ANCHORAGE - The crew of a crippled freighter adrift in the stormy North Pacific for several days repaired its engines Monday morning and the vessel continued on its voyage to Portland, Ore.
The Coast Guard said the crew of the India-flagged APJ Suryavir informed them soon after completing the repairs to the main engine's diesel fuel pump. A Coast Guard cutter and a private ship that were headed to the Suryavir about 570 miles south of Alaska's Adak Island were called off the mission.

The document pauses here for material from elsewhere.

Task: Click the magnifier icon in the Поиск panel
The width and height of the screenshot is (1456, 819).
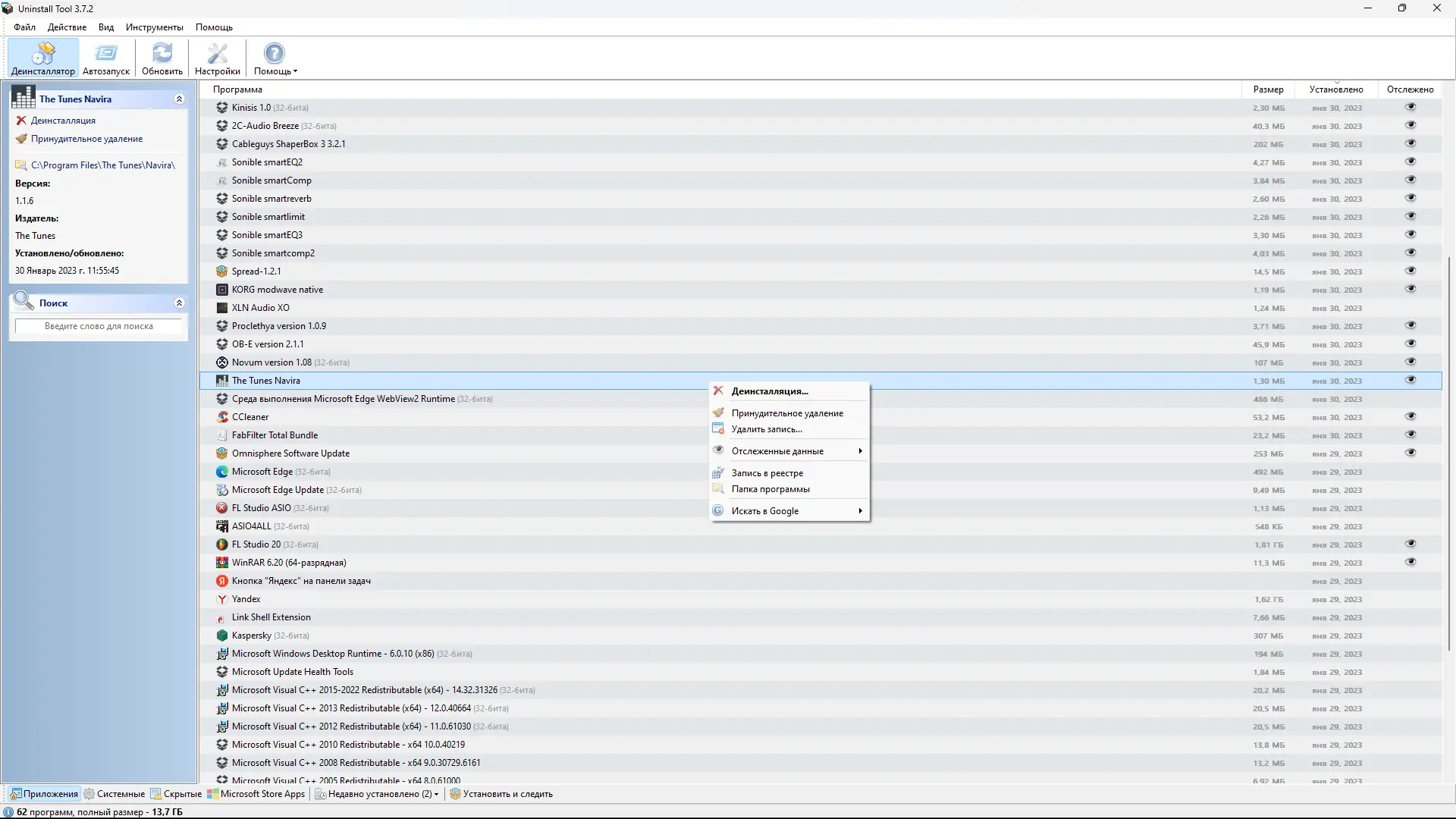Action: (x=24, y=300)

Coast Guard Petty Officer Walter Shinn said the Coast Guard will be in radio contact with the 740-foot bulk cargo ship until it moors in Portland.
No injuries were reported among the crew of 28, and the vessel never took on water. Waves were reported up to 30 feet and winds up to 60 mph while the ship was adrift, but the weather had calmed slightly by Monday morning, Shinn said.
A commercial ship had been en route to the crippled freighter and expected to reach it by late morning. The crew of the 1,110-foot Maersk Altair was planning to help with repairs and rescue those onboard the Suryavir if necessary.
A Coast Guard C-130 that overflew the stranded ship late Sunday will fly over the vessel again later to check on the crew.
Coast Guard Petty Officer Jeff Roberto said that aside from the crew's ordeal in the tossing seas, everyone on board was fine.
The Suryavir is not carrying any cargo, which makes it more unstable in heavy seas. But the Coast Guard said the crew put sea water in the vessel's tanks to add some weight.
The Suryavir ran into engine problems Thursday en route from China to the Columbia River in Oregon. The crew radioed for help late Sunday morning when the weather turned bad. The Coast Guard said it's not unusual for ship crews to fix their own engines in calmer weather.
The weather makes it difficult to calculate the expected arrival of the ship in Portland, said Petty Officer Jon-Paul Rios. In normal weather, the trip can take up to five days.